My dear Jil, I did warn you about this guy. Wish you’d listened to me. The guy doesn’t love you. He just wanted to use you, and you knew that. Funny I spend more time trying to dissuade young people from making ruinous marital decisions than on any other issue. If I were you I’ll proceed to church to do thanksgiving it didn’t work out. Stop crying. God delivered you. Of course it’s a painful thing to have a crashed relationship. Unless you weren’t invested. Hope deferred makes the heart sick.I understand you really wanted to marry. But you can’t marry under these conditions, and to such a gentleman. The only reason he wanted to marry you was to avoid marriage to the girl he impregnated. Even you knew that. You knew something was wrong judging by his haste. I mean he was gone for so long and suddenly he was back, ferociously.
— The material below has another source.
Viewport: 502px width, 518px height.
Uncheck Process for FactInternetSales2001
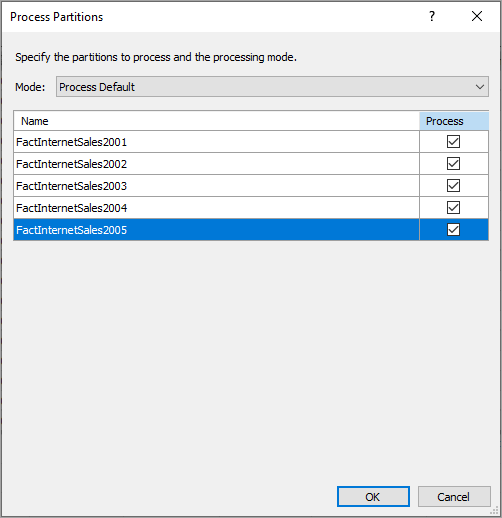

You were his marriage avoidance scheme to the young woman he inseminated. In other words, he had no intention of marrying either you or the other girl. You were just a tool of annulment. He had gotten caught in his own contrivances and devices. The other girl nailed him down essentially.
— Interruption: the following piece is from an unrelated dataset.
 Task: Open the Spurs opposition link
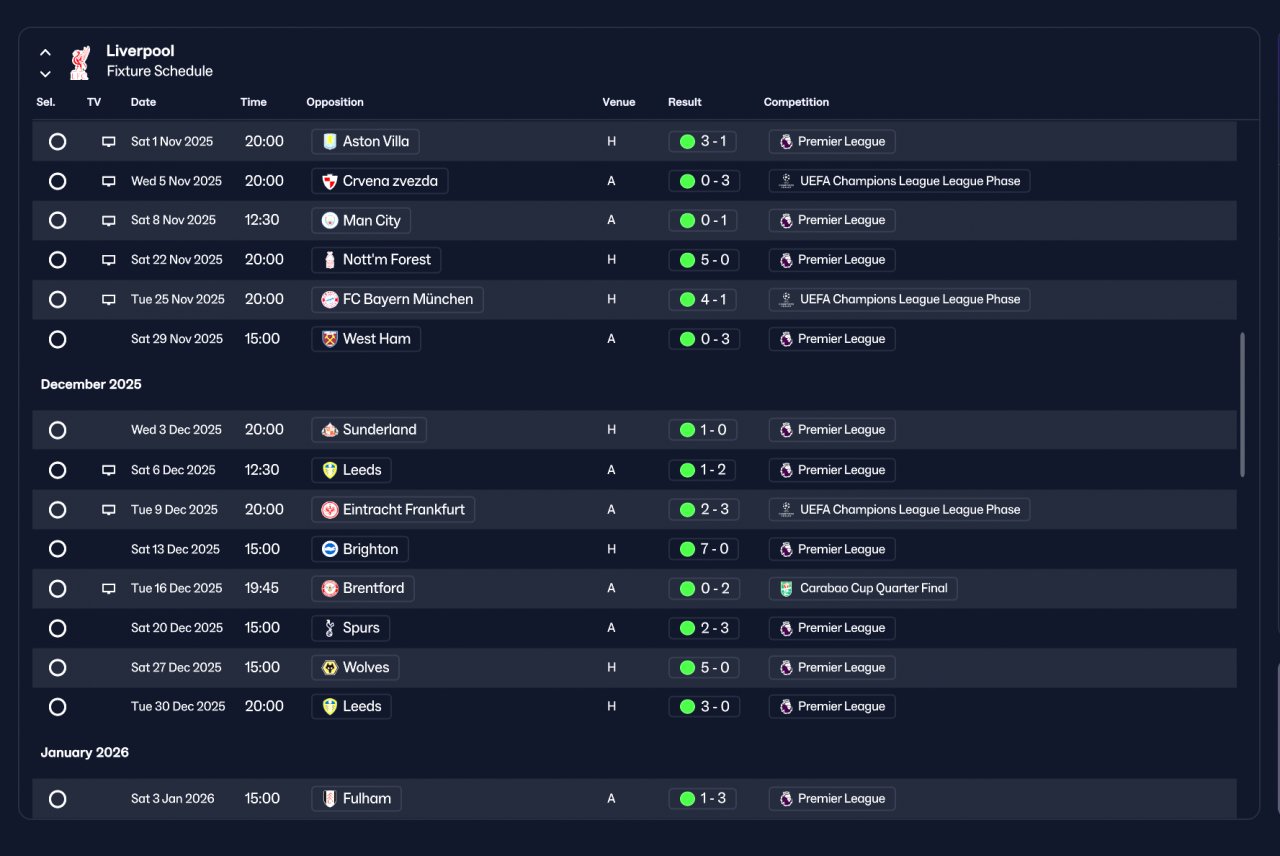click(x=351, y=628)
The quality of man you marry matters. And you deserve more than this man. This guy will mess you up. Besides, you clearly didn’t know him. This guy thinks he’s smart. And he’s playing around with girls’ lives. You’ve got to get out of your besotted infatuation; that ‘no matter what you do to me I’ll always love you’ mindset. That avowal of love is stupidity I’m sorry to say. It’s straight out of a romance novel that is not in touch with realism. It looks good on paper, reads good on paper but is a terrible philosophy of life. Will produce devastation in the real world. What you’re saying essentially is that if this guy dumps that other girl, you’ll take him back, yet again. If you pursue that course, you must really hate yourself. You’ll be the dog going back to its poisonous vomit. God is working so hard to prevent damage to your life but you’re working so hard in the opposite direction. And that philosophy of marriage as a cross being espoused by your aunt I really don’t understand. Is marriage supposed to be a burden or what? Is it meant to be trauma or a trial? I don’t know the source of this philosophy.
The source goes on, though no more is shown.